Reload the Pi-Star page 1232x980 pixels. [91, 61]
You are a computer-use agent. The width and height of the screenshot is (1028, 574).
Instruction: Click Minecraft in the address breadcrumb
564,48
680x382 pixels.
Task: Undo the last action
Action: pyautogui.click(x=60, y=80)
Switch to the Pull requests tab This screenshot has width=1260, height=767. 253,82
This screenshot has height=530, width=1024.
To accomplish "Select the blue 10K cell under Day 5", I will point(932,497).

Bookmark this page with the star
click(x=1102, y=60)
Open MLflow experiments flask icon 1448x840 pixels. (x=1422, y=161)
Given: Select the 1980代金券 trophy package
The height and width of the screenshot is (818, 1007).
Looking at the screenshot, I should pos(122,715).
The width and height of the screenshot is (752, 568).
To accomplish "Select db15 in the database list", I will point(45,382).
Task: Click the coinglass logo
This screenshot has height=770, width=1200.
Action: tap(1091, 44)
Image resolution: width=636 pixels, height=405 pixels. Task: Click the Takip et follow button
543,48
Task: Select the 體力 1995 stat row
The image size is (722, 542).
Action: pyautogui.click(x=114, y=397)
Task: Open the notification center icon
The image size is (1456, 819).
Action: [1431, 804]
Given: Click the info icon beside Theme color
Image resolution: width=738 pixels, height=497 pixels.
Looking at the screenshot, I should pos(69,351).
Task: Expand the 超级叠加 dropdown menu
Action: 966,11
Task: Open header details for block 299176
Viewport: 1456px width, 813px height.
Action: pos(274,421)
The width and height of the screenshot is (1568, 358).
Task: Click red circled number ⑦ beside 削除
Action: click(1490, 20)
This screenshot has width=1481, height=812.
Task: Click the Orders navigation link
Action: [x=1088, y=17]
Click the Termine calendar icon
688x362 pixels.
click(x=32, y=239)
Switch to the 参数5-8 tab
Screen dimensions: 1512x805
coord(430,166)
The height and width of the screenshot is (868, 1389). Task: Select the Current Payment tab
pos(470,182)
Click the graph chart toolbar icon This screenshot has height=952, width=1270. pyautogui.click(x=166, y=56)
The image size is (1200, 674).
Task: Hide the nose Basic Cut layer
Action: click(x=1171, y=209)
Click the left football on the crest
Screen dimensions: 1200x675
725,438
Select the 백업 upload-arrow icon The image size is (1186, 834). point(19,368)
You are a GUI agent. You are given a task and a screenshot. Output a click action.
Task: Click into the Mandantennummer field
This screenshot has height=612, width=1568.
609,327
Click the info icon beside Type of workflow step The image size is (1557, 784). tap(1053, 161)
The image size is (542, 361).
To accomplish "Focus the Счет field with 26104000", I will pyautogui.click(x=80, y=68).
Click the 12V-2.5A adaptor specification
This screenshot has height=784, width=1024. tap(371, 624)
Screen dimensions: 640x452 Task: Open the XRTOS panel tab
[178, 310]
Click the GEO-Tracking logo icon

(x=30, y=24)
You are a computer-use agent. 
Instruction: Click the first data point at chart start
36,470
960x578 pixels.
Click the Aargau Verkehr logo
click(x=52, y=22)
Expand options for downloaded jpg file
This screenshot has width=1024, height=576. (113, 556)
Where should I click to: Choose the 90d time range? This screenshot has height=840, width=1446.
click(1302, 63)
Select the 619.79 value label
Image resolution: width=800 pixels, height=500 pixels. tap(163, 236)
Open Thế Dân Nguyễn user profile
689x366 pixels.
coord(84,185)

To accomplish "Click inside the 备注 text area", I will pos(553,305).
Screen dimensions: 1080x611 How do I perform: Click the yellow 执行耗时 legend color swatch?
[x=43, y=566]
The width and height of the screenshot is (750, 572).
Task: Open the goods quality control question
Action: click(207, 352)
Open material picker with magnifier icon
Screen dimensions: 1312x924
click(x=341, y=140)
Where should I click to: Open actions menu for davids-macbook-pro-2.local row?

********************

### Short task
Write out the listing above line for line, with every character kept the same.

### Exercise output
Reload the Pi-Star page 1232x980 pixels. [91, 61]
You are a computer-use agent. The width and height of the screenshot is (1028, 574).
Instruction: Click Minecraft in the address breadcrumb
564,48
680x382 pixels.
Task: Undo the last action
Action: pyautogui.click(x=60, y=80)
Switch to the Pull requests tab This screenshot has width=1260, height=767. 253,82
This screenshot has height=530, width=1024.
To accomplish "Select the blue 10K cell under Day 5", I will point(932,497).

Bookmark this page with the star
click(x=1102, y=60)
Open MLflow experiments flask icon 1448x840 pixels. (x=1422, y=161)
Given: Select the 1980代金券 trophy package
The height and width of the screenshot is (818, 1007).
Looking at the screenshot, I should pos(122,715).
The width and height of the screenshot is (752, 568).
To accomplish "Select db15 in the database list", I will point(45,382).
Task: Click the coinglass logo
This screenshot has height=770, width=1200.
Action: tap(1091, 44)
Image resolution: width=636 pixels, height=405 pixels. Task: Click the Takip et follow button
543,48
Task: Select the 體力 1995 stat row
The image size is (722, 542).
Action: pyautogui.click(x=114, y=397)
Task: Open the notification center icon
The image size is (1456, 819).
Action: [1431, 804]
Given: Click the info icon beside Theme color
Image resolution: width=738 pixels, height=497 pixels.
Looking at the screenshot, I should pos(69,351).
Task: Expand the 超级叠加 dropdown menu
Action: 966,11
Task: Open header details for block 299176
Viewport: 1456px width, 813px height.
Action: pos(274,421)
The width and height of the screenshot is (1568, 358).
Task: Click red circled number ⑦ beside 削除
Action: click(1490, 20)
This screenshot has width=1481, height=812.
Task: Click the Orders navigation link
Action: [x=1088, y=17]
Click the Termine calendar icon
688x362 pixels.
click(x=32, y=239)
Switch to the 参数5-8 tab
Screen dimensions: 1512x805
coord(430,166)
The height and width of the screenshot is (868, 1389). Task: Select the Current Payment tab
pos(470,182)
Click the graph chart toolbar icon This screenshot has height=952, width=1270. pyautogui.click(x=166, y=56)
The image size is (1200, 674).
Task: Hide the nose Basic Cut layer
Action: click(x=1171, y=209)
Click the left football on the crest
Screen dimensions: 1200x675
725,438
Select the 백업 upload-arrow icon The image size is (1186, 834). point(19,368)
You are a GUI agent. You are given a task and a screenshot. Output a click action.
Task: Click into the Mandantennummer field
This screenshot has height=612, width=1568.
609,327
Click the info icon beside Type of workflow step The image size is (1557, 784). tap(1053, 161)
The image size is (542, 361).
To accomplish "Focus the Счет field with 26104000", I will pyautogui.click(x=80, y=68).
Click the 12V-2.5A adaptor specification
This screenshot has height=784, width=1024. tap(371, 624)
Screen dimensions: 640x452 Task: Open the XRTOS panel tab
[178, 310]
Click the GEO-Tracking logo icon

(x=30, y=24)
You are a computer-use agent. 
Instruction: Click the first data point at chart start
36,470
960x578 pixels.
Click the Aargau Verkehr logo
click(x=52, y=22)
Expand options for downloaded jpg file
This screenshot has width=1024, height=576. (113, 556)
Where should I click to: Choose the 90d time range? This screenshot has height=840, width=1446.
click(1302, 63)
Select the 619.79 value label
Image resolution: width=800 pixels, height=500 pixels. tap(163, 236)
Open Thế Dân Nguyễn user profile
689x366 pixels.
coord(84,185)

To accomplish "Click inside the 备注 text area", I will pos(553,305).
Screen dimensions: 1080x611 How do I perform: Click the yellow 执行耗时 legend color swatch?
[x=43, y=566]
The width and height of the screenshot is (750, 572).
Task: Open the goods quality control question
Action: click(207, 352)
Open material picker with magnifier icon
Screen dimensions: 1312x924
click(x=341, y=140)
Where should I click to: Open actions menu for davids-macbook-pro-2.local row?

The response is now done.